> Data to process
·····

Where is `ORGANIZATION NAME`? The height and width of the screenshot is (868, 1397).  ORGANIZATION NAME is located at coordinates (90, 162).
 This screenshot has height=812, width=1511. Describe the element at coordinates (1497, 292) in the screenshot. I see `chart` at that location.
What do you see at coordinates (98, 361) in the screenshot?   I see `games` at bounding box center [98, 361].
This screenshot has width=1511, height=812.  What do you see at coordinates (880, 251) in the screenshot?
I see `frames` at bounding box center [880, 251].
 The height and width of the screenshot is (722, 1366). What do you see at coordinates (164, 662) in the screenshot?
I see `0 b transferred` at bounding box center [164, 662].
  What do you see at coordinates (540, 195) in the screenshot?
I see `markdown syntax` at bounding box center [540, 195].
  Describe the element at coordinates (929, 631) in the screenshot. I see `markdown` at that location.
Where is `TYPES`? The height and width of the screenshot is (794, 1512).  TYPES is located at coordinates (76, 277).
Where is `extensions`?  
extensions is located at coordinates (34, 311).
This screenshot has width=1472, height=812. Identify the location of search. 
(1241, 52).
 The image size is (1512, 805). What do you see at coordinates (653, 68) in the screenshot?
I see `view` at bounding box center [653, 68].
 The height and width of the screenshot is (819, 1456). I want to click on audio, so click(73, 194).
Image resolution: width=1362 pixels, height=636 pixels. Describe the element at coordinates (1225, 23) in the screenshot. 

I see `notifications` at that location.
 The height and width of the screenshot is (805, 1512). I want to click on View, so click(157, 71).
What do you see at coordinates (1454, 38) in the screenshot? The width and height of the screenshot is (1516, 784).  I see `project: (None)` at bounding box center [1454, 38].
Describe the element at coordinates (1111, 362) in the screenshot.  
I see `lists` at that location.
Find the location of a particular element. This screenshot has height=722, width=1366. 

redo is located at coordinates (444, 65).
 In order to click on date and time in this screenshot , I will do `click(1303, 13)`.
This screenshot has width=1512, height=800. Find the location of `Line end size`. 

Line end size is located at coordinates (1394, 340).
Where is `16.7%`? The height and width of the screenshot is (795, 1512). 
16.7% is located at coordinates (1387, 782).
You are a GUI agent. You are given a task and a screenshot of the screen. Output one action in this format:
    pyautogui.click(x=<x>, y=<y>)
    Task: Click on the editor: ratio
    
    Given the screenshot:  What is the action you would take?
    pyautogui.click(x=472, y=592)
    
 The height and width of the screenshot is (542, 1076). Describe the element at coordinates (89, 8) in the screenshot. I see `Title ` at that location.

·····

> Written exercise
Rewrite all the records above, replacing "Where is" with "Locate" everywhere it occurs and leaving everything else unchanged.

> Final result
Locate `ORGANIZATION NAME`? The height and width of the screenshot is (868, 1397).  ORGANIZATION NAME is located at coordinates (90, 162).
 This screenshot has height=812, width=1511. Describe the element at coordinates (1497, 292) in the screenshot. I see `chart` at that location.
What do you see at coordinates (98, 361) in the screenshot?   I see `games` at bounding box center [98, 361].
This screenshot has width=1511, height=812.  What do you see at coordinates (880, 251) in the screenshot?
I see `frames` at bounding box center [880, 251].
 The height and width of the screenshot is (722, 1366). What do you see at coordinates (164, 662) in the screenshot?
I see `0 b transferred` at bounding box center [164, 662].
  What do you see at coordinates (540, 195) in the screenshot?
I see `markdown syntax` at bounding box center [540, 195].
  Describe the element at coordinates (929, 631) in the screenshot. I see `markdown` at that location.
Locate `TYPES`? The height and width of the screenshot is (794, 1512).  TYPES is located at coordinates (76, 277).
Locate `extensions`?  
extensions is located at coordinates (34, 311).
This screenshot has width=1472, height=812. Identify the location of search. 
(1241, 52).
 The image size is (1512, 805). What do you see at coordinates (653, 68) in the screenshot?
I see `view` at bounding box center [653, 68].
 The height and width of the screenshot is (819, 1456). I want to click on audio, so click(73, 194).
Image resolution: width=1362 pixels, height=636 pixels. Describe the element at coordinates (1225, 23) in the screenshot. 

I see `notifications` at that location.
 The height and width of the screenshot is (805, 1512). I want to click on View, so click(157, 71).
What do you see at coordinates (1454, 38) in the screenshot? The width and height of the screenshot is (1516, 784).  I see `project: (None)` at bounding box center [1454, 38].
Describe the element at coordinates (1111, 362) in the screenshot.  
I see `lists` at that location.
Find the location of a particular element. This screenshot has height=722, width=1366. 

redo is located at coordinates (444, 65).
 In order to click on date and time in this screenshot , I will do `click(1303, 13)`.
This screenshot has width=1512, height=800. Find the location of `Line end size`. 

Line end size is located at coordinates (1394, 340).
Locate `16.7%`? The height and width of the screenshot is (795, 1512). 
16.7% is located at coordinates (1387, 782).
You are a GUI agent. You are given a task and a screenshot of the screen. Output one action in this format:
    pyautogui.click(x=<x>, y=<y>)
    Task: Click on the editor: ratio
    
    Given the screenshot:  What is the action you would take?
    pyautogui.click(x=472, y=592)
    
 The height and width of the screenshot is (542, 1076). Describe the element at coordinates (89, 8) in the screenshot. I see `Title ` at that location.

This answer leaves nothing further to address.